■ Dataset records:
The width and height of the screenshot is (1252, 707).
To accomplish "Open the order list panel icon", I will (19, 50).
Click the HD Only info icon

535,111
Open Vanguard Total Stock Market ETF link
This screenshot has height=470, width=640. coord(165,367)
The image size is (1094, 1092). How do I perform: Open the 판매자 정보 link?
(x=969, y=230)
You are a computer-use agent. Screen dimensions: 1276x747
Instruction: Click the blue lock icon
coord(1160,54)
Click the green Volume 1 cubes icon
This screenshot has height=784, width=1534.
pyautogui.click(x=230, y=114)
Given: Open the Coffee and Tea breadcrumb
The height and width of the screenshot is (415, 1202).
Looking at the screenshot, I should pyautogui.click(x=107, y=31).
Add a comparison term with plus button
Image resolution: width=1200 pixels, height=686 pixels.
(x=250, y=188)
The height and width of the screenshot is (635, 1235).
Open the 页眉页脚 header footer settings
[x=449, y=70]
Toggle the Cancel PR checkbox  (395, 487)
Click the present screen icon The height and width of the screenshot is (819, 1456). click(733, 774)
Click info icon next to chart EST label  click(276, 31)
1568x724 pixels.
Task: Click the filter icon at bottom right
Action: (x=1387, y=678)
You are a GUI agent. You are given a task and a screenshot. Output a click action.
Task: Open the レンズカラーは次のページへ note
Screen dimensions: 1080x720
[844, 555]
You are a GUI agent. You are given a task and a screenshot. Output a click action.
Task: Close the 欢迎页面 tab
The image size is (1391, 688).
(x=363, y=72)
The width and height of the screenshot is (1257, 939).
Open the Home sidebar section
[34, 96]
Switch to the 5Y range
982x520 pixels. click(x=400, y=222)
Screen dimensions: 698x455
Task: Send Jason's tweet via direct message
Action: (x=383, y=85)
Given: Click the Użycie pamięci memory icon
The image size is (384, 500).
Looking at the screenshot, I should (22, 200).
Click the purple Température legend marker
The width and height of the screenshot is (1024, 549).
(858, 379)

■ Required work: Your response should consist of the listing, reproduced exactly.

■ Result of this exercise:
The width and height of the screenshot is (1252, 707).
To accomplish "Open the order list panel icon", I will (19, 50).
Click the HD Only info icon

535,111
Open Vanguard Total Stock Market ETF link
This screenshot has height=470, width=640. coord(165,367)
The image size is (1094, 1092). How do I perform: Open the 판매자 정보 link?
(x=969, y=230)
You are a computer-use agent. Screen dimensions: 1276x747
Instruction: Click the blue lock icon
coord(1160,54)
Click the green Volume 1 cubes icon
This screenshot has height=784, width=1534.
pyautogui.click(x=230, y=114)
Given: Open the Coffee and Tea breadcrumb
The height and width of the screenshot is (415, 1202).
Looking at the screenshot, I should pyautogui.click(x=107, y=31).
Add a comparison term with plus button
Image resolution: width=1200 pixels, height=686 pixels.
(x=250, y=188)
The height and width of the screenshot is (635, 1235).
Open the 页眉页脚 header footer settings
[x=449, y=70]
Toggle the Cancel PR checkbox  (395, 487)
Click the present screen icon The height and width of the screenshot is (819, 1456). click(733, 774)
Click info icon next to chart EST label  click(276, 31)
1568x724 pixels.
Task: Click the filter icon at bottom right
Action: (x=1387, y=678)
You are a GUI agent. You are given a task and a screenshot. Output a click action.
Task: Open the レンズカラーは次のページへ note
Screen dimensions: 1080x720
[844, 555]
You are a GUI agent. You are given a task and a screenshot. Output a click action.
Task: Close the 欢迎页面 tab
The image size is (1391, 688).
(x=363, y=72)
The width and height of the screenshot is (1257, 939).
Open the Home sidebar section
[34, 96]
Switch to the 5Y range
982x520 pixels. click(x=400, y=222)
Screen dimensions: 698x455
Task: Send Jason's tweet via direct message
Action: (x=383, y=85)
Given: Click the Użycie pamięci memory icon
The image size is (384, 500).
Looking at the screenshot, I should (22, 200).
Click the purple Température legend marker
The width and height of the screenshot is (1024, 549).
(858, 379)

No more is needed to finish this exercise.